Koenig sets out to write a novel on contemporary ecology and ends up with something that just fits the current mood—a book that claims to think, but really just circulates familiar ideas everyone already knows. Honestly, the starting point sounds pretty solid. You get two agronomy students, Kevin and Arthur, each heading down totally different paths to rethink our relationship with the earth: one bets on the market, the other goes all-in on radical cultivation. It sets the stage for a clash—green capitalism versus hardcore ecology. Except, that clash never happens. The conflict is announced right away, then shown, but never actually built up. Instead of real drama, the novel just hands out positions.
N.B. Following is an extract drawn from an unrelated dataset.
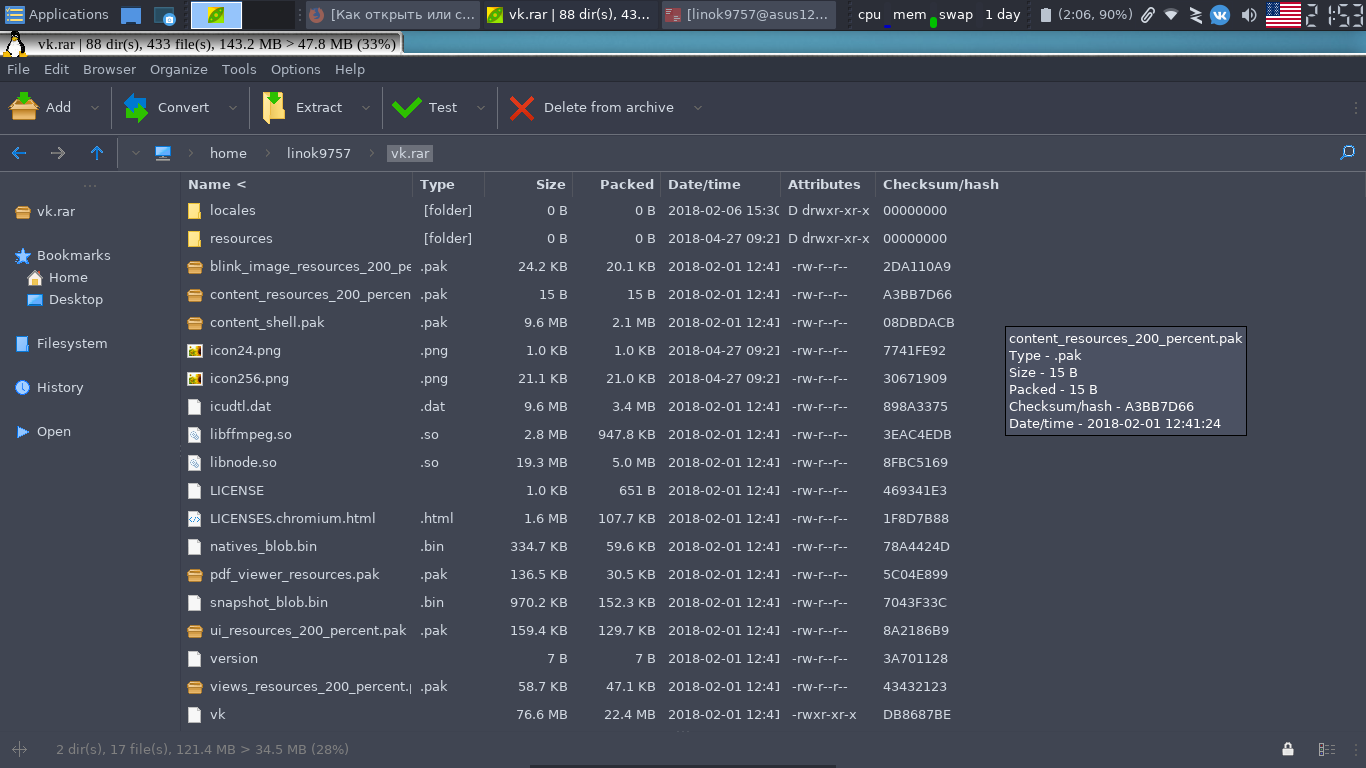1366x768 pixels.
Task: Toggle the padlock icon in status bar
Action: (1288, 749)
Characters in this story are more like concept carriers. Kevin’s the eco-entrepreneur, Arthur sticks to the land. Their journeys don’t really collide—they just follow a script. There’s no surprise. No inner struggle. No real change. Instead of discovering a situation, the reader just recognizes a framework. Because there’s no real conflict, the narration loses any sense of urgency. You don’t feel pushed to follow these characters to the end; their stories are obvious from the moment they’re introduced. This weakness gets even clearer in how the book handles ecology. Soil, humus, worms—these are supposed to make us think about materiality, slow change, transformation. But they never go beyond simple motifs. The book brings them in, but never really digs into them. Even the writing style—quick, clear, efficient—adds to the problem. Sure, it makes the book easy to read, but it never thickens the story. The writing supports the ideas but never pushes them, never complicates things. Smoothness turns into a flaw when it blocks any spark or friction. Koenig tries to balance novel and essay. That balance isn’t there. The book doesn’t have the rigor of real analysis or the punch of real fiction. It sits comfortably in the middle, easy to read, but never daring to shake things up. Humus feels like a finished text before it even starts. Answers show up before questions, positions before situations. What’s missing isn’t the right intention or even a relevant topic. What’s missing is real work.